Teatro do Oprimido no cárcere

Augusto Boal, Julita Lengruber e Paul Heritage no tempo do governo de Nilo Batista, organizaram um programa de Direitos Humanos no sistema carcerário no Rio de Janeiro que logo se estendeu a outros estados. No programa eram utilizadas basicamente as técnicas do Teatro do Oprimido. Julita era super intendente das prisões do Estado do Rio, eram outros tempos ​.
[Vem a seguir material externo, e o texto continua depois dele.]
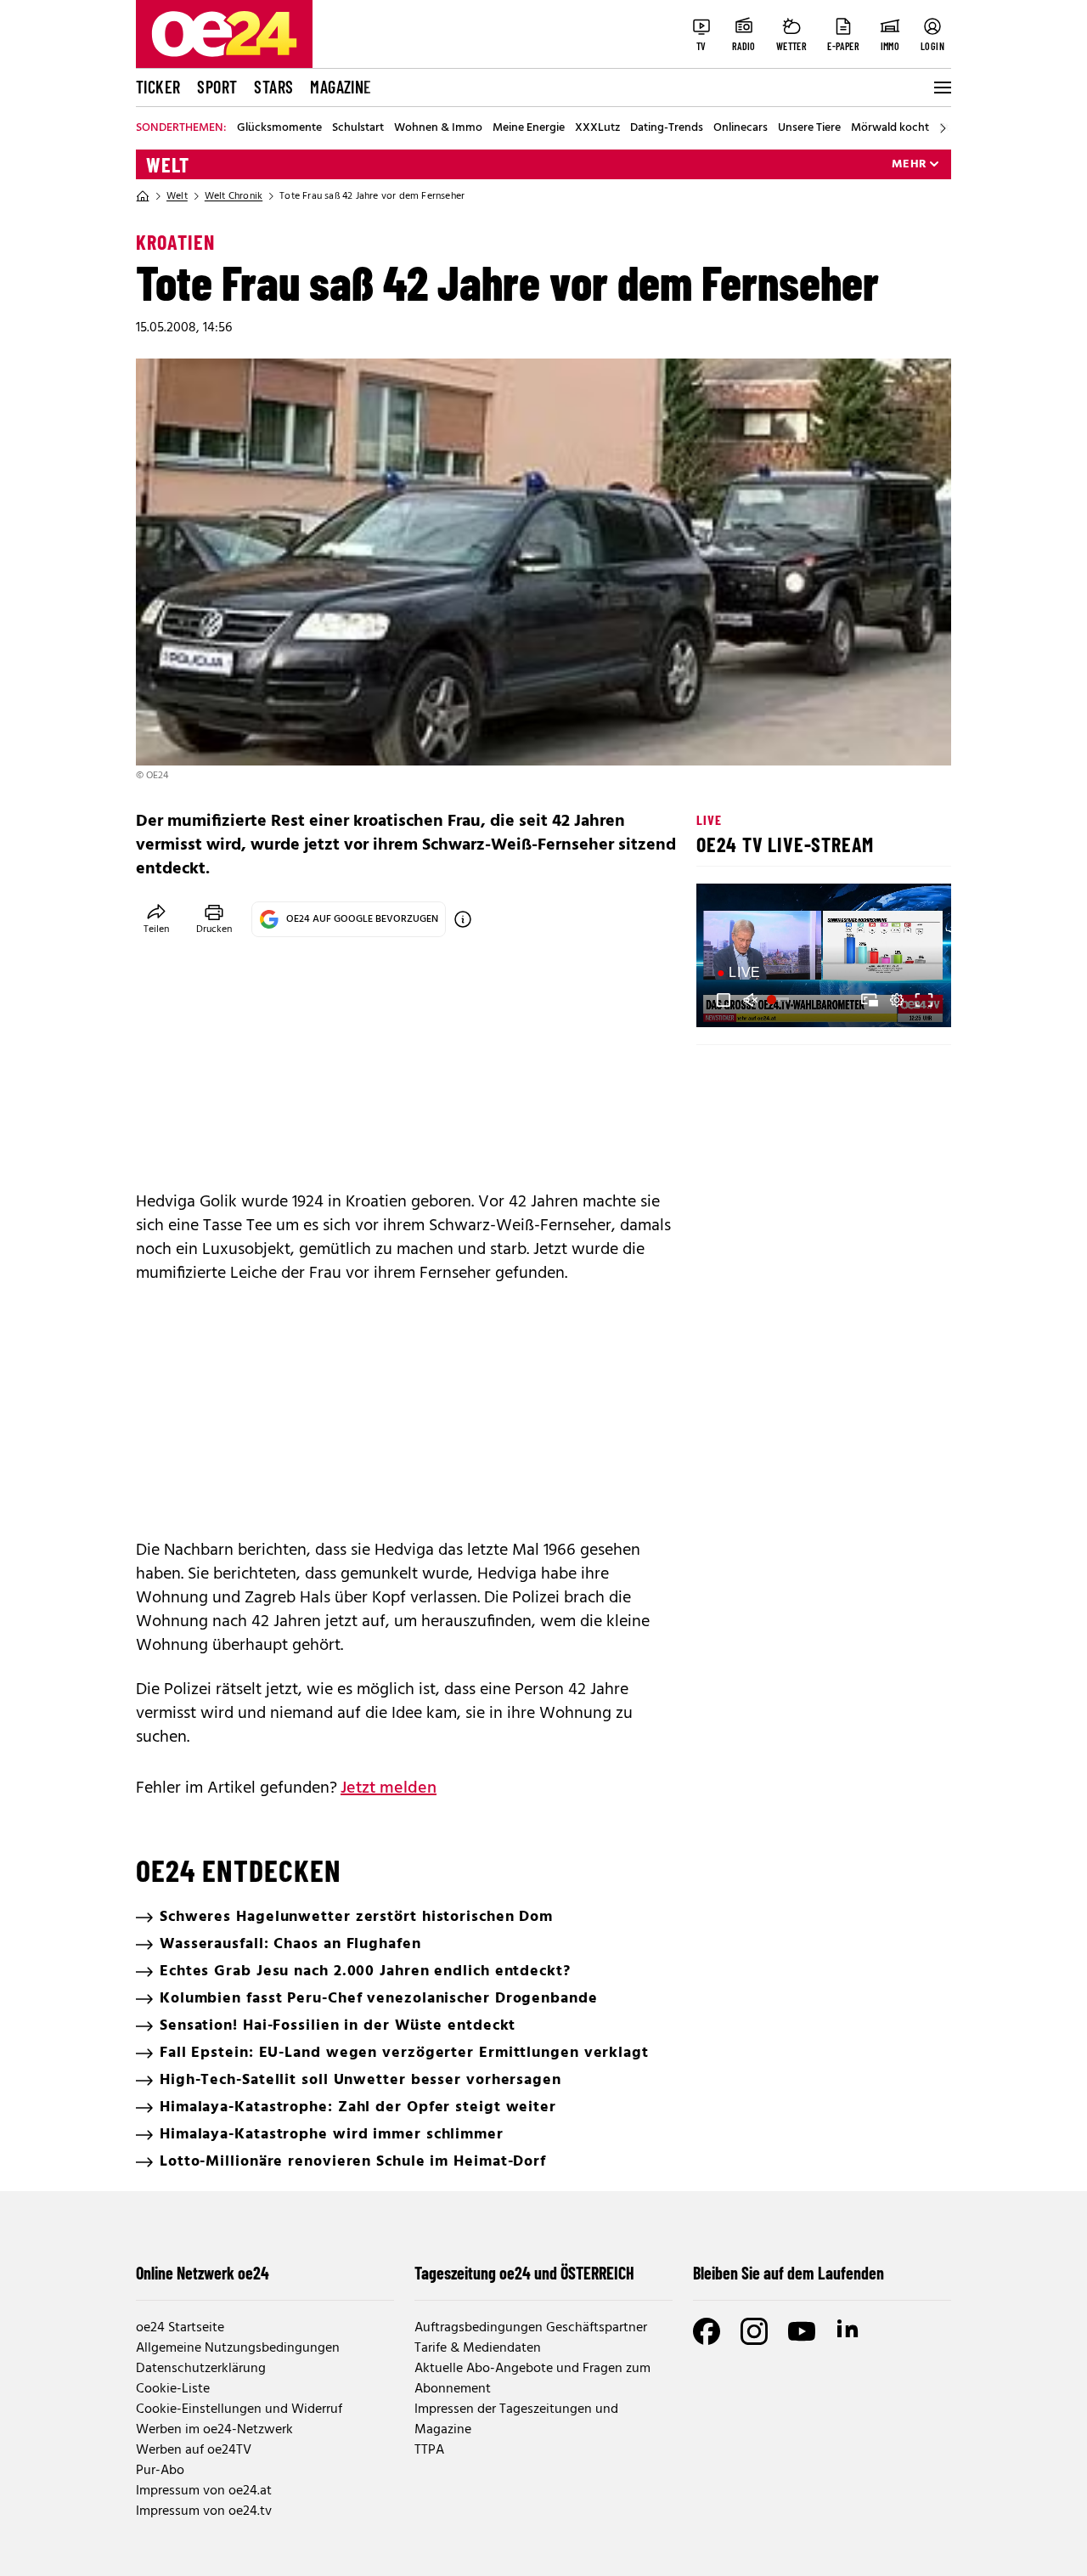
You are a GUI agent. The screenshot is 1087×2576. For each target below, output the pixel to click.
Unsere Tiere (809, 128)
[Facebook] (706, 2331)
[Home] (142, 196)
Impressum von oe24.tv (204, 2511)
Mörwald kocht (890, 128)
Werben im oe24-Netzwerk (214, 2430)
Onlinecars (740, 128)
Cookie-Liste (173, 2389)
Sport (217, 86)
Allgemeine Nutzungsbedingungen (238, 2348)
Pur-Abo (160, 2471)
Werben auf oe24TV (193, 2450)
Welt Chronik (233, 196)
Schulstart (358, 128)
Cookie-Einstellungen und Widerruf (239, 2409)
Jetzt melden (388, 1788)
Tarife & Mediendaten (477, 2348)
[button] (723, 1000)
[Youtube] (801, 2331)
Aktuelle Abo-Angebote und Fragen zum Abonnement (532, 2379)
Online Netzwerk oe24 (202, 2272)
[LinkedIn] (849, 2331)
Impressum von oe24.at (204, 2491)
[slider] (780, 1000)
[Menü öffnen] (941, 87)
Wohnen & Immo (438, 128)
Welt (167, 165)
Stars (273, 86)
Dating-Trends (666, 128)
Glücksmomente (279, 128)
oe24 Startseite (180, 2328)
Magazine (340, 86)
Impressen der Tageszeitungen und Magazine (516, 2419)
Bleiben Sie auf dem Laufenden (788, 2272)
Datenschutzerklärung (201, 2369)
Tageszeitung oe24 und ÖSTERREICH (524, 2272)
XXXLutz (597, 128)
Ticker (158, 86)
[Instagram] (754, 2331)
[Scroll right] (942, 128)
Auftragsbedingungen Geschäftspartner (530, 2328)
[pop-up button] (896, 1000)
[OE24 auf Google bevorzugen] (463, 919)
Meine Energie (529, 128)
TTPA (429, 2450)
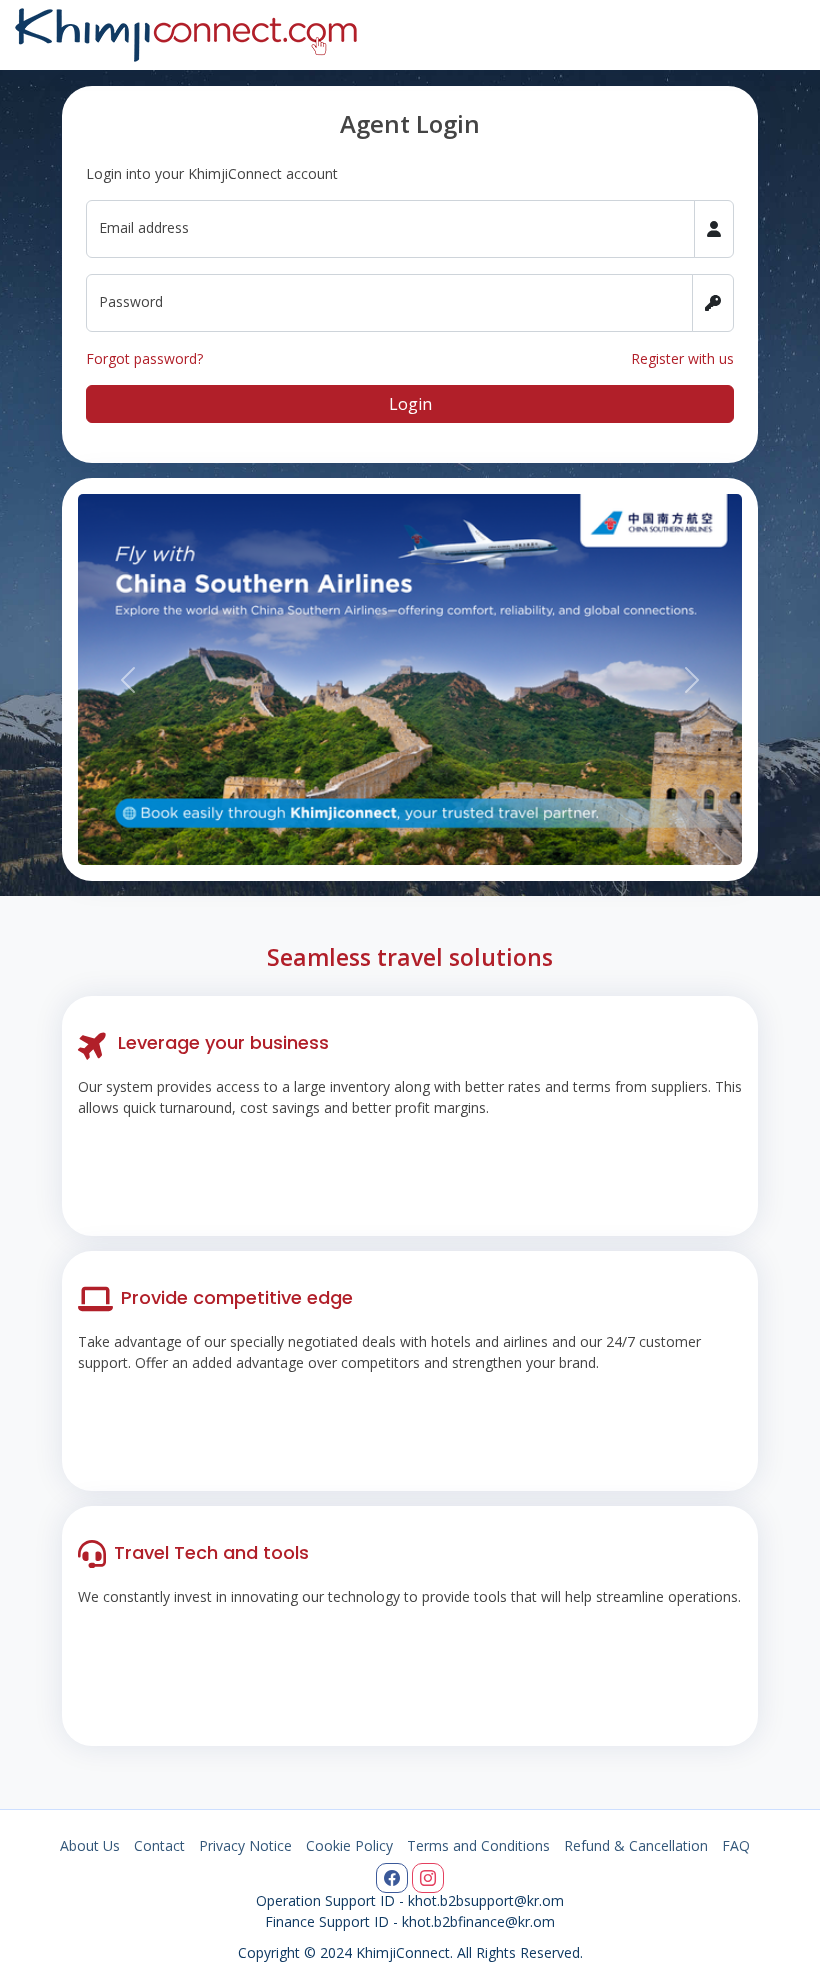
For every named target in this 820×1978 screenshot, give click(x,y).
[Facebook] (392, 1878)
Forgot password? (144, 358)
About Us (90, 1845)
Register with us (682, 358)
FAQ (736, 1845)
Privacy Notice (245, 1845)
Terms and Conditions (478, 1845)
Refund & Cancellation (636, 1845)
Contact (159, 1845)
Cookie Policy (349, 1845)
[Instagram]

​E​m matéria publicada em 2006 no jornal O Globo, Boal relata um pouco deste processo: As prisões fora do cárcere
Há poucos dias atrás Silvia Ramos, cientista social e pesquisadora da equipe de Julita Lengruber na Universidade​ Cândido Mendes, conheceu em um seminário sobre esse assunto em Guarulhos Igor Rocha, agente penitenciário ​que participou dessa experiência com Boal. Ele disse para ela o quanto a sua própria vida foi transformada por esse processo.
Transcrevemos aqui o seu relato:

“Meu nome é Igor Rocha, sou agente de segurança penitenciário há 20 anos e comecei a minha vida no teatro entre 2003 e 2004, com as técnicas do Boal de Teatro do Oprimido  realizado dentro do cárcere.  Ivete Barão, psicóloga do sistema prisional, me chamou para trabalhar com teatro depois que passei por rebeliões e por depressão dentro do cárcere. Quando disse que ia trabalhar com teatro me chamaram de “viado”. Eu estava muito deprimido, tomando medicamentos fortes e foi aí que conheci Boal e ele transformou a minha vida, parei de tomar os medicamentos graças​ ao teatro. Ele salvou minha vida, posso dizer para vocês. Depois de muitos anos, em 2010, decidi compartilhar com os presos e com os funcionários esta vivência de transformação através da arte. E Boal foi inspirador com uma simples frase: “Para de se vitimizar!”. Ele falou isso pra mim e isso me aprofundou muito, fez ver os problemas dos outros que eram maiores que os meus. Eu tenho os meus monstros mas Boal fez com que eu cuidasse destes monstros. Ele vai ficar comigo, Boal para sempre, que Deus o tenha.”

​Obrigado Igor Rocha! Monstros temos todos mas não precisam tomar conta da gente.